Sunday, May 11, 2014

Grief Books



The first Kushner Book,When Bad Things Happen to Good People, has been one of the most popular books to give someone who is grieving since it first came out in 1981. Another has been the C. S. Lewis book, “A Grief Observed.” I suppose everyone has his or her own special book for solace during the dark night of the soul, and I am always interested in such books.

I remember turning to the films of Ingmar Bergman during a particularly devastating period several years ago and finding solace in the truthfulness of them. I ordered and watched every single one of Bergman's films at that time. There is another Swedish film titled Elvira Madigan that I have seen about twenty-times that has given me untold solace because of its truthfulness. There is something very comforting about seeing the truth in a difficult, complex situation, the truth which is being avoided and denied by almost everyone around you.

A person I respect recently recommended that first Kushner book to me in support of a book I am currently writing, so I re-read it for the first time in thirty-five years. It never really rang my bell and I have wondered what I missed in that first reading so many years ago. It is always intriguing to me when millions of people see something valuable in a book or film or game or country or whatever, and I just don’t see much of anything in it.

Kushner does make some cogent comments on the Old Testament book of JOB, particularly on the three friends who seem to mean well but who actually do Job more harm than good. His wife would have him just curse God and die. That’s just about where Kushner leaves me after my recent reading of his book.

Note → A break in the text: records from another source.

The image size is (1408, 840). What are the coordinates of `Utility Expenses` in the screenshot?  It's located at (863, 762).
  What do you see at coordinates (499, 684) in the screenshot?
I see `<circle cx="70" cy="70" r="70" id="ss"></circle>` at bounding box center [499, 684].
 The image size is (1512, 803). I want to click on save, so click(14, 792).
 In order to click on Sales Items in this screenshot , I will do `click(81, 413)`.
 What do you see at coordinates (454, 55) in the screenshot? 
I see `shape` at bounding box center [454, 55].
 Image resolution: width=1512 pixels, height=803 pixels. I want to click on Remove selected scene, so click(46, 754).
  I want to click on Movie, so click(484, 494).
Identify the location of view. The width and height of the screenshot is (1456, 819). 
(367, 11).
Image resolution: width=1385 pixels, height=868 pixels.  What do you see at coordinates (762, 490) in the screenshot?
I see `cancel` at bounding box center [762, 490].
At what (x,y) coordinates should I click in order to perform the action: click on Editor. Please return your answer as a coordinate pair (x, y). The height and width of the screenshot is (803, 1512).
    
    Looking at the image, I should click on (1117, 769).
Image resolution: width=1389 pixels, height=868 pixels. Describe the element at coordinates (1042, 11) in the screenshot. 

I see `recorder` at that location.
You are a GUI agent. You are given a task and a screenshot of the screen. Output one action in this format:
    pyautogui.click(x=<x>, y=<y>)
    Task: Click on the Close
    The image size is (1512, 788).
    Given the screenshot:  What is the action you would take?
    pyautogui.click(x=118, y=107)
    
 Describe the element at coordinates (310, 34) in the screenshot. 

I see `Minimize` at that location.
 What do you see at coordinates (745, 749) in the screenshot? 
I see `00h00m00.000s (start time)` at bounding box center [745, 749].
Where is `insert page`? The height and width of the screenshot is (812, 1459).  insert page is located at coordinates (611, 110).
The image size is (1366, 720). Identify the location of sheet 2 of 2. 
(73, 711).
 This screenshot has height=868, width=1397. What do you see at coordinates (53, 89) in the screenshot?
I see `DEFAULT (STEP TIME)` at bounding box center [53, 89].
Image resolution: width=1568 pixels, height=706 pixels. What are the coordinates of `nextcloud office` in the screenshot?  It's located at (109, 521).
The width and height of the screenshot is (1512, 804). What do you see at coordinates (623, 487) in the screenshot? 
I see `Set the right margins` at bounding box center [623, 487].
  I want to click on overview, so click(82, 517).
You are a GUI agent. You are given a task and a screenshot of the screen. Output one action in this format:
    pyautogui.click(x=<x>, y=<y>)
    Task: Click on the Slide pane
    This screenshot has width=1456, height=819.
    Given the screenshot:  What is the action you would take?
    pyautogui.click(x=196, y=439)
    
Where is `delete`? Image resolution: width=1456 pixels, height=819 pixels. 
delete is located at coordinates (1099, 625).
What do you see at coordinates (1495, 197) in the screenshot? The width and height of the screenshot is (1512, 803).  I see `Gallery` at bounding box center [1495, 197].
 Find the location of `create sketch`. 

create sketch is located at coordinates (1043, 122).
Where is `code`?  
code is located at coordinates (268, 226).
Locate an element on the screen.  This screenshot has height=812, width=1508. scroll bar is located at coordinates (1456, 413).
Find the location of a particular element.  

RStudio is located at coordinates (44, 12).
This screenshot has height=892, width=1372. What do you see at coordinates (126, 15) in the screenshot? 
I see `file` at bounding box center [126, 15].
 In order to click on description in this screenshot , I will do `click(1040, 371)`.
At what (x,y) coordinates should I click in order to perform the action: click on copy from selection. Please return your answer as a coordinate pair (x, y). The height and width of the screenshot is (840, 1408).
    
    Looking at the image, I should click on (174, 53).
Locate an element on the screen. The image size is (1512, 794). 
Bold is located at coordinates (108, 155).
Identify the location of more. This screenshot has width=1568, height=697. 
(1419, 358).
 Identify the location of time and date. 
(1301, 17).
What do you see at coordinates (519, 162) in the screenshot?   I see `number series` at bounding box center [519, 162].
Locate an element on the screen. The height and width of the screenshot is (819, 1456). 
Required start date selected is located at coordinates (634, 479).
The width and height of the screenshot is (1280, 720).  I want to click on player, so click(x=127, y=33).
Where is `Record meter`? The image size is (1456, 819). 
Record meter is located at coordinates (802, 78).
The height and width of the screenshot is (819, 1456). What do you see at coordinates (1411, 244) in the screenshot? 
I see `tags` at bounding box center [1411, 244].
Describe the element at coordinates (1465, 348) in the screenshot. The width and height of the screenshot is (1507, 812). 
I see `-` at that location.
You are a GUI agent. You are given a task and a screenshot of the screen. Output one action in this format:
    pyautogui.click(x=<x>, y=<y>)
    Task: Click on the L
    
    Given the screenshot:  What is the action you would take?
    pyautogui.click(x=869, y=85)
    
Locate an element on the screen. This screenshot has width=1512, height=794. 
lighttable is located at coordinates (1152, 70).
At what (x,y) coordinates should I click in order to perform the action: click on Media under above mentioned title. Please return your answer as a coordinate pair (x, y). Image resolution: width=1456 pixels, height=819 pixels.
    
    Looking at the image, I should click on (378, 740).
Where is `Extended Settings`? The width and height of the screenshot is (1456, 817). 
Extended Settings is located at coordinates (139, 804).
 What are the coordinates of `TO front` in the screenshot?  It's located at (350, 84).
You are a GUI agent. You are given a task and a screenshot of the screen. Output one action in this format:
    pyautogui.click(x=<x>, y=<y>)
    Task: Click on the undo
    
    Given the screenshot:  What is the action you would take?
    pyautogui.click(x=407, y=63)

Here are two sentences that just jumped out of Kushner’s book at me this time, waving red warning flags:

p. 28: “Sometimes, because our souls yearn for justice, because we so desperately want to believe that God will be fair to us, we fasten our hopes on the idea that life in this world is not the only reality. Somewhere beyond this life is another world ‘where the last shall be first’ and those whose lives were cut short on earth will be reunited with those they loved, and will spend eternity with them.”
Neither I nor any other living person can know anything about the reality of that hope.” (My emphasis)

p. 29: “…since we cannot know for sure, we would be well-advised to take this world as seriously as we can, in case it turns out to be the only one we will ever have, and to look for meaning and justice here.”

Oh, wheee! There is a lot more of this kind of thing in the book which would not have been so offensive to me when I was fourteen years old but which now seems not only demeaning and patronizing and plain old dishonest, but horrifies because it comes from an honored, respected Rabbi who has sold it in great numbers to people who are in their weakest moments, to people who need truth, not disparagement, nor deception.